この課題に関しては「業務に関するコミュニケーションについて」および「業務外コミュニケーションについて」への回答が参考になる。「上長への報告・連絡・相談がしやすい」とした回答が、リモートワーク、オフィスワークともに80%超に上ったのに対し、業務外コミュニケーションでは、リモートワークとオフィスワークで大きく差が出たのだ。
「業務外のコミュニケーション、雑談がしやすい」との回答がオフィスワークでは90%近くあったが、リモートワークでは40%弱にとどまった。また「ランチや懇親会などの交流が活発に行われている」とした回答は、オフィスワークが約6割、リモートワークが約2割という結果になっている。
マーブルワークスタイルにおけるコミュニケーションについての自由回答を見ると「対面のミーティングを定期的に実施しているので問題ない」とする意見がある一方で、「コミュニケーションが出社している人に限られてしまうため、リモートワークをしていると疎外感を覚える」「自分が出社しても上司や同僚が出社していないと対面のコミュニケーションが成立しない」「導入後に入社した社員にとってはコミュニケーションが取りづらい環境かもしれない」といった声も上がっている。
コミュニケーションが取りづらいという課題が残るなかでリモートワークを選択する理由は「通勤時間を節約するため」が81.8%で最多(複数回答)。「(出社のための)身支度にかかる手間が軽減される」が52.6%で続く。時短による生産性の向上がリモートワークのメリットと言えそうだ。ちなみに「(1人になれる)自宅のほうが業務に集中できる」(45.1%)、「育児や介護があるため」(18.4%)といった回答も見られた。
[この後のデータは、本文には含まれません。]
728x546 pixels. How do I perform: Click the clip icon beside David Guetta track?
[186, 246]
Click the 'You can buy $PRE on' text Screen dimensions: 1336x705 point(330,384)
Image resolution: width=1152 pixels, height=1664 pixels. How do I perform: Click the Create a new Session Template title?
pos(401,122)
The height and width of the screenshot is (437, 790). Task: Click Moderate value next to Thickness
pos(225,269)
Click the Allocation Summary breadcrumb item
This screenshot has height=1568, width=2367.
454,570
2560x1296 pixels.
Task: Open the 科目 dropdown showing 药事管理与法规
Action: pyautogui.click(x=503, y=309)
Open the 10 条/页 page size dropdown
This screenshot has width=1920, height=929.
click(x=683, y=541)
マーブルワークスタイル制度の導入で、コアタイムの開始時間である正午までに出社できるなら日本国内のどこに住んでも構わないことになり「遠方居住」が可能になったが、制度開始にともなって実際に遠方居住を実現した従業員は2.9%。とはいえ遠方居住を検討している従業員も24.4%いる。
このアンケート結果を受けて、ミクシィでは実家やホテル、コワーキングスペースなど、従業員が選択した自宅以外の場所でも最長1カ月の就業を認める「マーブルロケーション」の試験運用を7月4日に開始した。マーブルワークスタイルでは就業場所を自宅またはオフィスとしているが、この制度を利用すればさらに働き方に柔軟性を持たせることができる。運用期間は10月31日までで、その後は従業員アンケートなどから検証を進め、制度化を検討していく予定だ。
マーブルワークスタイルが従業員の働き方にポジティブな影響を与えているのは、アンケート結果から明らかだ。課題は従業員同士のコミュニケーションだが、ミクシィでは改めてオフィスの良さを体感してもらうべく、家族や友人をオフィスに招待できる社内イベントなども開催していく予定とのこと。コミュニケーションに関する施策の導入や制度の改善により、従業員の多様な働き方や価値観を尊重しつつ、生産性の最大化を目指していく。